Discussion 2: Interests
Participants: Anab Jain (designer and founder of the British-Indian design and innovation firm Superflux), Albert Jan Kruiter (public entrepreneur and cofounder of Instituut voor Publieke Waarden) and Vera Winthagen
Why would citizens of Eindhoven want to get actively involved in the smart city? When does a smart city have added value for them? What interests are at stake that may not align? What could be the common ground between citizens, government, knowledge institutions and businesses? How to shape this engagement within the programme The State of Eindhoven?
Anab Jain started off by observing that the participatory has taken off big time in Eindhoven, and listed highly inspiring projects featured at the Dutch Design Week. But, she said, we are here to discuss how Eindhoven can become a participatory smart city – and that raises a new question. Very smart technologies that enable governments and technology companies to reach across geographical barriers also exclude next-door neighbours who lack the wherewithal to connect to such technologies, which are often invisible and incomprehensible.

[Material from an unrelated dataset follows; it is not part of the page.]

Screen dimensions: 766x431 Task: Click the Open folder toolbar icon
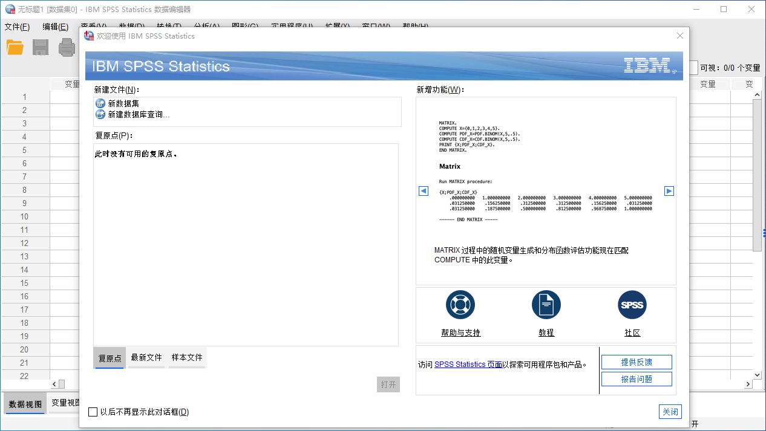coord(15,47)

The participatory society asks citizens to take responsibility. But then we also need to move towards participatory governance or an open government, which devises legal and regulatory frameworks through constant dialogue and iterative experimentation, where every policy is seen as a test, published openly and amended.
In this type of participatory society, people should also know what they could do with the technical infrastructure.
In this kind of a smart city, the invisible spaces of power that lie between material and immaterial infrastructure disintegrate. In this participatory smart society, the government, the people and the tech companies work together.
How do we imagine citizens, government and tech companies working together? What is the level playing field for a smart participatory society?
Albert Jan Kruiter brought a whole new angle to the discussion:
Cities are made more responsible for healthcare and social services at a local level, but the budget to realize measures is still controlled by the central government in The Hague. In fact, 95% of a city’s budget is controlled in The Hague. This makes Dutch cities the least decentralized in Europe. What is necessary in order to solve social problems at a local level, including different approaches for different people? From experience we know that decentralizing tasks without decentralizing budgets leads to the exclusion of certain groups. The landscape that we are looking at in The State of Eindhoven would look very different if the city had a much greater say in how and when to spend its budget. So what we actually need to do is help the city to lobby for further decentralization.
Besides this, we should look at a direction that is not dependent on a restructuring of public budgets. Interesting things are happening in the private sector. The notion of ‘corporate responsibility’ is evolving. A new type of company is emerging, one that tries to develop sustainable business models around public problems. The advantage is that in the private sector there is much less bureaucracy and much faster decision-making. There is more freedom of action, and therefore more adaptability, which leads to much faster learning. How can the city and its citizens facilitate and support the development of sustainable businesses around public problems?